[[ Dataset extract, beginning ]]

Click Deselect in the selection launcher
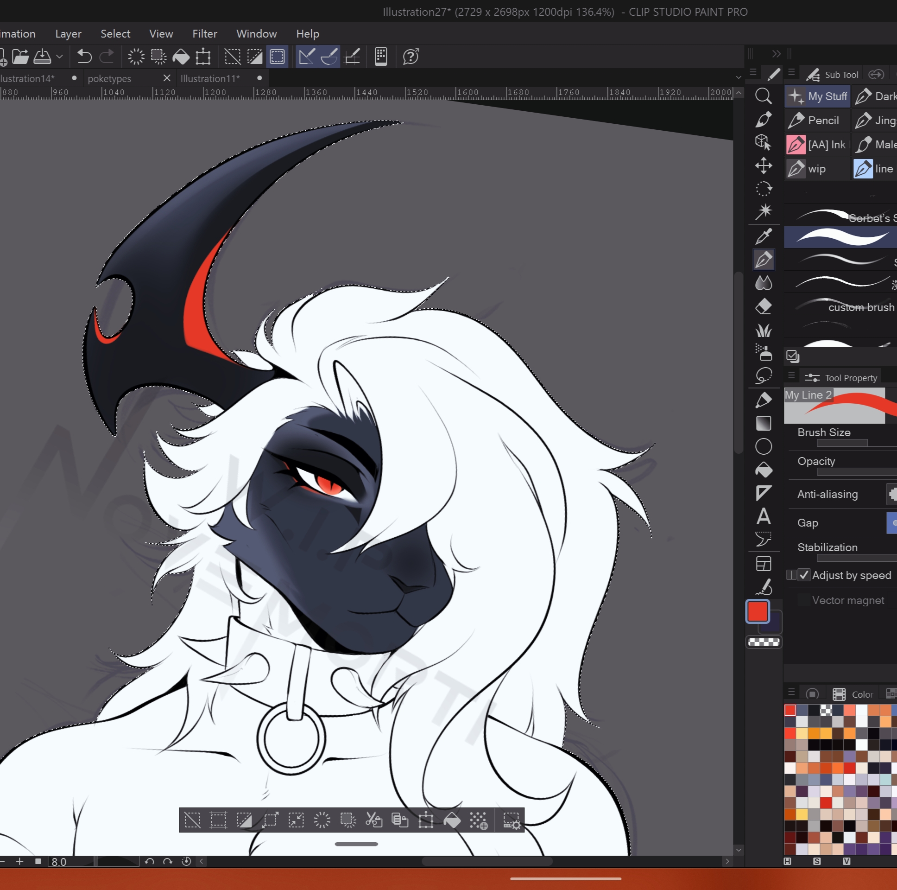 click(192, 820)
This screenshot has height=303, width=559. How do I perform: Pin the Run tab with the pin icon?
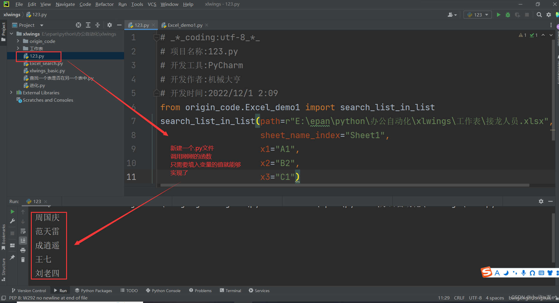click(x=12, y=257)
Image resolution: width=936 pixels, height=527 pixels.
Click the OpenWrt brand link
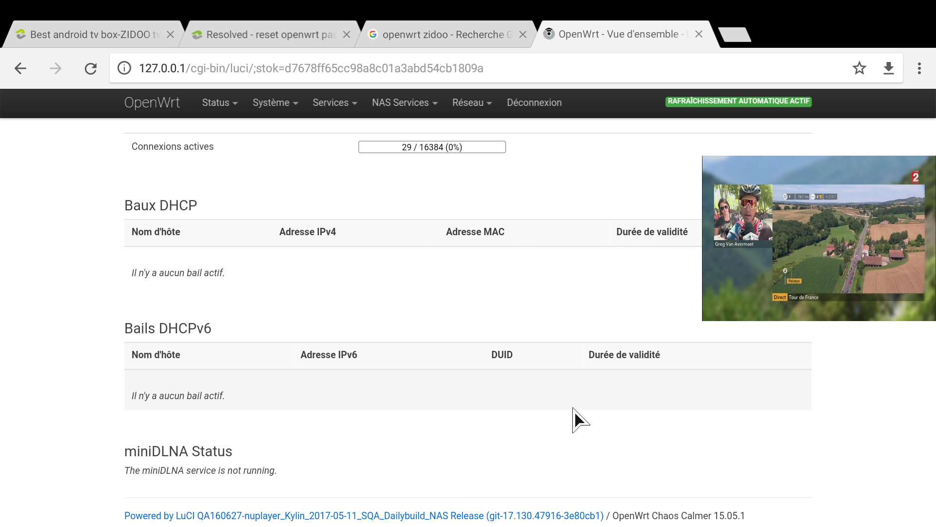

[[ Dataset extract, end ]]

**Directions for this task**. Nothing but the records, copied exactly and stripped of pictures, should be returned.

**Exercise response**.
Click Deselect in the selection launcher
 click(192, 820)
This screenshot has height=303, width=559. How do I perform: Pin the Run tab with the pin icon?
click(x=12, y=257)
Image resolution: width=936 pixels, height=527 pixels.
Click the OpenWrt brand link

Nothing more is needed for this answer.